Given their role in inflammation, pericytes are potential targets for anti-inflammatory therapies. Pericytes suppress T cell reactions in the retina, which protects retinal endothelial cells from inflammation-mediated apoptosis. However, this immunosuppressive ability of retinal pericytes is lost under hyperglycemic conditions. Under septic conditions, the functionality and density of pericytes in capillary networks are altered, causing increased vascular leakage and interactions with leukocytes.

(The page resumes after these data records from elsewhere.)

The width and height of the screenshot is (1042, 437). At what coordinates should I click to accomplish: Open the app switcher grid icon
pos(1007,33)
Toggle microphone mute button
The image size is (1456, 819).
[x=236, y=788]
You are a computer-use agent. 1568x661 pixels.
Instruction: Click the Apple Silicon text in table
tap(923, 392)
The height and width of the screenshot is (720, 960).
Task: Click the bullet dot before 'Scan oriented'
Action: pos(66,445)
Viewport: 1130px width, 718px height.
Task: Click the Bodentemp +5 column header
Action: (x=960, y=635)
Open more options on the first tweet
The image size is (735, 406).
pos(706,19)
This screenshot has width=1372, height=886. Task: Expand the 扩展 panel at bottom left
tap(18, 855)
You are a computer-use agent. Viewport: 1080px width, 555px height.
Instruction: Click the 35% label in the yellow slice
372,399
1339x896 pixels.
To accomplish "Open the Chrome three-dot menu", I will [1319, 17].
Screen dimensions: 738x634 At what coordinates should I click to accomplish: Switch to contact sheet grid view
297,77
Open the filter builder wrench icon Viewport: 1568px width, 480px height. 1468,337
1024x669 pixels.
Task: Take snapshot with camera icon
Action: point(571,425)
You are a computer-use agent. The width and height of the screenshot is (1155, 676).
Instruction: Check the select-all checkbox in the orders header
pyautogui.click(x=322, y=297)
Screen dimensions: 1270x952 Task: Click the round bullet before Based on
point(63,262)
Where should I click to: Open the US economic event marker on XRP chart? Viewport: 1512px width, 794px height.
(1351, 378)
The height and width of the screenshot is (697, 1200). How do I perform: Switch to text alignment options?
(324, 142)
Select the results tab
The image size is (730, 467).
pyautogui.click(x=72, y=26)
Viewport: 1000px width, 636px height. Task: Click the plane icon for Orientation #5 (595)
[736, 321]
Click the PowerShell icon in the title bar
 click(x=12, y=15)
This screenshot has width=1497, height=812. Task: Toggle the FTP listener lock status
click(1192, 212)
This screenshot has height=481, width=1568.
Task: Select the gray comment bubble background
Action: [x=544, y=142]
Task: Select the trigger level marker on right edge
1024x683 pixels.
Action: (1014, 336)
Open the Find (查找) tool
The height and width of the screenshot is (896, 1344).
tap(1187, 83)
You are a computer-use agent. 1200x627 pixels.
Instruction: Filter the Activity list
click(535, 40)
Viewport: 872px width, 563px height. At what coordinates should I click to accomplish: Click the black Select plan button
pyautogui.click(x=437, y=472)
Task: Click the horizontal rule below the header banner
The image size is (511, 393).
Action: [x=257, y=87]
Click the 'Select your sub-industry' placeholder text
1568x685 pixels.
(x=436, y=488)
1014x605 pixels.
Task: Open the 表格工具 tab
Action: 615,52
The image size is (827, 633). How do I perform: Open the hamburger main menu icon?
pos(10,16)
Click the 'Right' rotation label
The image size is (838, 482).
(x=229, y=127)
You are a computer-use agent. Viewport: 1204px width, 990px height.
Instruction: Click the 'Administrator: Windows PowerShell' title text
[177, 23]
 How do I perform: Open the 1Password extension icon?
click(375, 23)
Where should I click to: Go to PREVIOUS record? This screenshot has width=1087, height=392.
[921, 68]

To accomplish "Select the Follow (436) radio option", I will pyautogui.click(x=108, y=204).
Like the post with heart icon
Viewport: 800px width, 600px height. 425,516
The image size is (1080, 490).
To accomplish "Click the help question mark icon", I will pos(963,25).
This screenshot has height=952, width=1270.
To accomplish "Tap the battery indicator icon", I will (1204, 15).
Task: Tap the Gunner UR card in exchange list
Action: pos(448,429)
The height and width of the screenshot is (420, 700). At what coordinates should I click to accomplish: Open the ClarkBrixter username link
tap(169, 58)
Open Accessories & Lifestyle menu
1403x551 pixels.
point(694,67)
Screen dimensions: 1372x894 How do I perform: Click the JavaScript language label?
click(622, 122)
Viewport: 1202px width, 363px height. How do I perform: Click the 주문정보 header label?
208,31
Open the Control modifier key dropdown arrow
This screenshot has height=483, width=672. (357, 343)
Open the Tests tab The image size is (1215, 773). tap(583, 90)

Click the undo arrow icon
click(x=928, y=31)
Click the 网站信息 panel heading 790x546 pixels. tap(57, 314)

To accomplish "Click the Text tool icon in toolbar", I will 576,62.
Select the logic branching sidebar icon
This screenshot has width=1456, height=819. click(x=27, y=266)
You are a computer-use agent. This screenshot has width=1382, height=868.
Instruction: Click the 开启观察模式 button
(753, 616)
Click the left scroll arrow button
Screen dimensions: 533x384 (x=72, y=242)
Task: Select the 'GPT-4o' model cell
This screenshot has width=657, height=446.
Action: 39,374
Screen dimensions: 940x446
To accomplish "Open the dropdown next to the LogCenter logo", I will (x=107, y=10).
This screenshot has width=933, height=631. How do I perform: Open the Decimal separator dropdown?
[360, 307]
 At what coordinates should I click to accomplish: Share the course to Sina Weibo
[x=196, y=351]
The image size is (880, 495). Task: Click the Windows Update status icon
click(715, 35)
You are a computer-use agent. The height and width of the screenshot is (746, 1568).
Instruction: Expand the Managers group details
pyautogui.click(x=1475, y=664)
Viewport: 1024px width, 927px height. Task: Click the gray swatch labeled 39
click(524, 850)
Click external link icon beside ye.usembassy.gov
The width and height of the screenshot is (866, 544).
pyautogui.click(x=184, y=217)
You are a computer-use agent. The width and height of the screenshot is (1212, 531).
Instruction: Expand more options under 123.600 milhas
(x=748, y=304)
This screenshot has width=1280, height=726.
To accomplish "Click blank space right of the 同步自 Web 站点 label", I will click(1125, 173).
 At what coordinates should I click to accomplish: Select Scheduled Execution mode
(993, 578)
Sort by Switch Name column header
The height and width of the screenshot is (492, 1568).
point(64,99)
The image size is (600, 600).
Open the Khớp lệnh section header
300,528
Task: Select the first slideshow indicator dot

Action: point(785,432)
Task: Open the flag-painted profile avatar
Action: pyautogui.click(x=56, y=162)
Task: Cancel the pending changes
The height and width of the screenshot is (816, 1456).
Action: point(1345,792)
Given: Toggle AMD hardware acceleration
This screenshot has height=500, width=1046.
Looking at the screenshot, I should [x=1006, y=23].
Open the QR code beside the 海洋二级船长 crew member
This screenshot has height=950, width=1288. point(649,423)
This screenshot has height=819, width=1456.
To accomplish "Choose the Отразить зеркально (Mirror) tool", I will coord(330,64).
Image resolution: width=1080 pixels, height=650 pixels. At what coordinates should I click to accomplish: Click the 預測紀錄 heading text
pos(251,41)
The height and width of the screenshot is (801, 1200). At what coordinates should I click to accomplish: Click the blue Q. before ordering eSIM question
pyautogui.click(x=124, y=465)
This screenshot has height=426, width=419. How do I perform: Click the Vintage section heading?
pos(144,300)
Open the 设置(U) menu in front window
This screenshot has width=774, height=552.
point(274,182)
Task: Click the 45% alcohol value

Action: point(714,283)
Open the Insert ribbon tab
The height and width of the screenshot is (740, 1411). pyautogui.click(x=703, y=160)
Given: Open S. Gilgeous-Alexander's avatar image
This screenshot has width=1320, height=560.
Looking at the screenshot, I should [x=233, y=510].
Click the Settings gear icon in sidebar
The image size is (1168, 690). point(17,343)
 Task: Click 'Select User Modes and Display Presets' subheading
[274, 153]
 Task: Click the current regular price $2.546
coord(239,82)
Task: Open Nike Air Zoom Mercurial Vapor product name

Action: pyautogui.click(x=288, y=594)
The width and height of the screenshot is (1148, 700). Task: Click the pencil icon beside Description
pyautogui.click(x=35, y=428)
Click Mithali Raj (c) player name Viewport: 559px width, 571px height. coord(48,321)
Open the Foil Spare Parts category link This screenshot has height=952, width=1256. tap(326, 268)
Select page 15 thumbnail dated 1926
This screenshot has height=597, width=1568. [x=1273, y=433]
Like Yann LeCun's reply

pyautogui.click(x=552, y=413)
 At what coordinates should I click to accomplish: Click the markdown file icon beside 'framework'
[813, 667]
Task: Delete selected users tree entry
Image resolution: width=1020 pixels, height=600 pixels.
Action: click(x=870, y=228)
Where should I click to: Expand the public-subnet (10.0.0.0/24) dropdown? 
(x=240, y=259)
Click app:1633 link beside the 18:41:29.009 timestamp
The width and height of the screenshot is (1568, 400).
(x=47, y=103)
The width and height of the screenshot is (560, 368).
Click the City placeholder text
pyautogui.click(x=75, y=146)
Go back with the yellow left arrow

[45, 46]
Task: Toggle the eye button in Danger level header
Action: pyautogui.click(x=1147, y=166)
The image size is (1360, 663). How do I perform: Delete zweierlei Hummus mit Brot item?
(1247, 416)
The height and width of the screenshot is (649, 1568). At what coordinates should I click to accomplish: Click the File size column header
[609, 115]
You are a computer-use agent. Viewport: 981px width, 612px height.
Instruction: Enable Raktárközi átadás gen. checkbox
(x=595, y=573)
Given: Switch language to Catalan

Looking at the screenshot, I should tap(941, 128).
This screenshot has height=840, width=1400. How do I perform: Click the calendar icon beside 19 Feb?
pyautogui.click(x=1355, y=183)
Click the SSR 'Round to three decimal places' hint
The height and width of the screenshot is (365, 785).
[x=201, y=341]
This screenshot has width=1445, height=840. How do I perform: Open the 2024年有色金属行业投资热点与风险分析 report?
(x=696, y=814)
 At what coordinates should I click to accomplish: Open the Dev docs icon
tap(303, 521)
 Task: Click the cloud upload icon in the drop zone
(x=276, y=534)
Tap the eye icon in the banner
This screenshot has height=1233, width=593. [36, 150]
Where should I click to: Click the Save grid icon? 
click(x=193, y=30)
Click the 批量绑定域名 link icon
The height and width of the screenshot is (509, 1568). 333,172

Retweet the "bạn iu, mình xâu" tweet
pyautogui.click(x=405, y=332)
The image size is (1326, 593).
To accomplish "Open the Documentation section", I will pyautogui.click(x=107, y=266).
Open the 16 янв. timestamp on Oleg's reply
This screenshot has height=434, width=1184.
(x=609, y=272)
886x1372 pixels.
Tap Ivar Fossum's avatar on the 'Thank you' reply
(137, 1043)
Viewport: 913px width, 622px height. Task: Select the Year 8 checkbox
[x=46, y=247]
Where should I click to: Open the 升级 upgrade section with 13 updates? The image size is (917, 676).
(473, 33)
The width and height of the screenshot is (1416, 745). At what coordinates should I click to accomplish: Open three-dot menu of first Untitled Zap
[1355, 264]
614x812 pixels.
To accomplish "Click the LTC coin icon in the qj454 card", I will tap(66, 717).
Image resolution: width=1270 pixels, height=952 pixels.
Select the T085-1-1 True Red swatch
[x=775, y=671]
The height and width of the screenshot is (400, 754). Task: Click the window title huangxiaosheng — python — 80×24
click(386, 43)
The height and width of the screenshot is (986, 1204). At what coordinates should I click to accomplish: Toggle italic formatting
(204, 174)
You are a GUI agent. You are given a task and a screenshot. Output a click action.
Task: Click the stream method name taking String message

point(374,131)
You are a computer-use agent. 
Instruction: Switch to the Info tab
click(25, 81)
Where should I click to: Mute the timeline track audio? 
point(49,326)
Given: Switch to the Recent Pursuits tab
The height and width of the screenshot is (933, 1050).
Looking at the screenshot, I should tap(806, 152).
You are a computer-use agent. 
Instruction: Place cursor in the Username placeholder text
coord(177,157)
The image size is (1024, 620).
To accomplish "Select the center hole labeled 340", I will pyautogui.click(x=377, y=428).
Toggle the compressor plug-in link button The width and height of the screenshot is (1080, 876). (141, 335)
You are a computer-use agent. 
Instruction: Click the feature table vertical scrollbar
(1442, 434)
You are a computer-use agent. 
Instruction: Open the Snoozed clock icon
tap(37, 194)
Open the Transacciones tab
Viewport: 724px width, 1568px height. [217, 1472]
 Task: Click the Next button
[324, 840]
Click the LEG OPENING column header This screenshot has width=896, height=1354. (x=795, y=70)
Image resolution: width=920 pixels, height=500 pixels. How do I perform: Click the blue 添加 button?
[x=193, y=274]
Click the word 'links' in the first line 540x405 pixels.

Further studies are necessary to investigate how pericytes mediate extravasation of specific leukocyte subtypes other than neutrophils to sites of inflammation and how they may be mutually influenced by perivascular macrophages and mast cells. Also, whether pericytes regulate reverse migration of leukocytes across the vascular wall remains to be investigated along with the molecular mechanisms of this poorly understood process [60]. Most studies on the interactions of pericytes and leukocytes used in vitro approaches and require further confirmation in vivo with intravital video microscopy techniques. In particular, studies are needed to address inflammatory function(s) of pericytes in animal disease models and more work needs to be done on human cells/tissues in order to increase clinical relevance of pericyte function in inflammation.